▶ **DATASET RECORDS**
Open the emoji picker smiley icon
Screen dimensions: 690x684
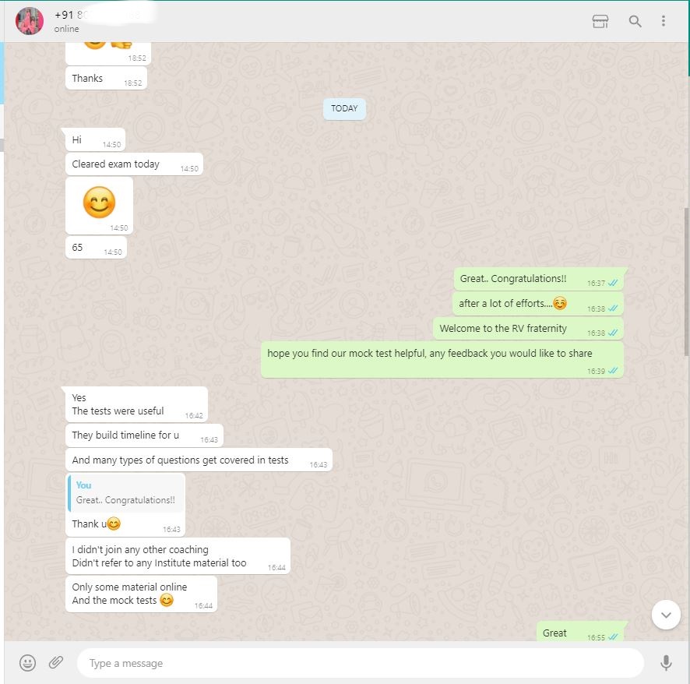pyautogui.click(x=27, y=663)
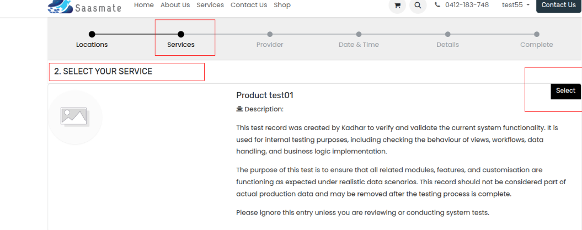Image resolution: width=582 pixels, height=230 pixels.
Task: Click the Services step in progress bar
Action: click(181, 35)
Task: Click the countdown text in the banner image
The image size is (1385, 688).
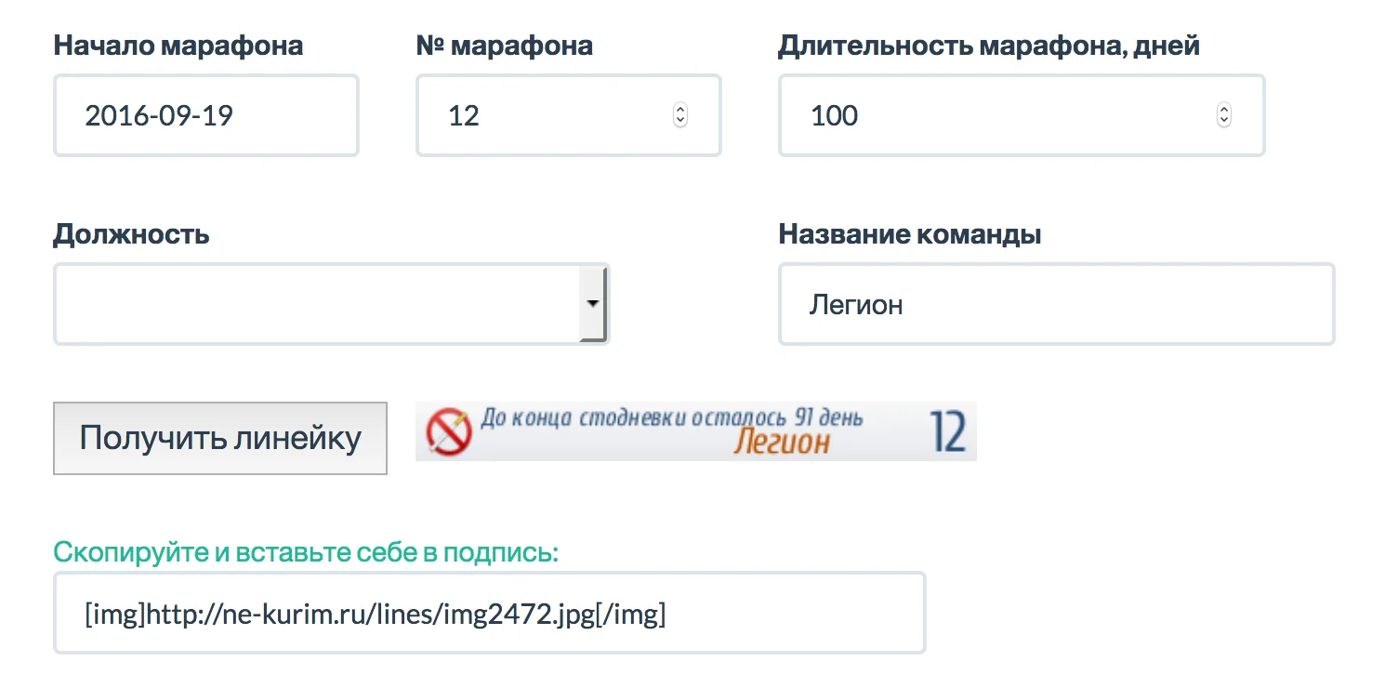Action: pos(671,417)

==

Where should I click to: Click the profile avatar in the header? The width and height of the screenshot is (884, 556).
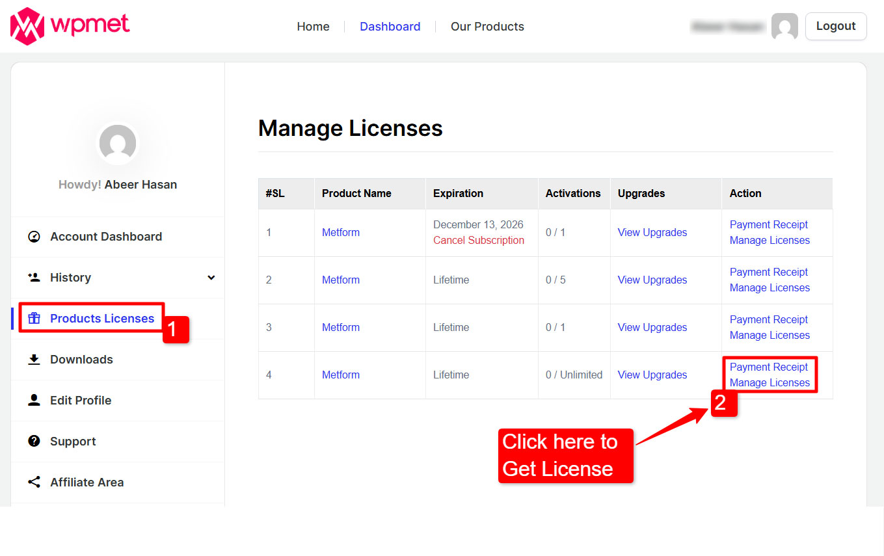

* * *

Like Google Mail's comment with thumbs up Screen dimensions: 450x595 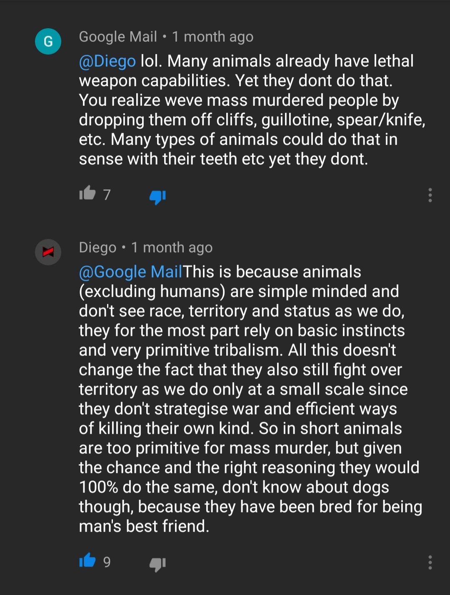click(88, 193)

▶ **WORK TASK**
Copy the lines above between the one holding "Open the emoji picker smiley icon" and the one holding "Task: Click the countdown", inclusive. Drop the pictures.

▶ **ANSWER TO THE PROBLEM**
Open the emoji picker smiley icon
Screen dimensions: 690x684
pyautogui.click(x=27, y=663)
Image resolution: width=582 pixels, height=230 pixels.
Task: Click the Services step in progress bar
Action: click(181, 35)
Task: Click the countdown text in the banner image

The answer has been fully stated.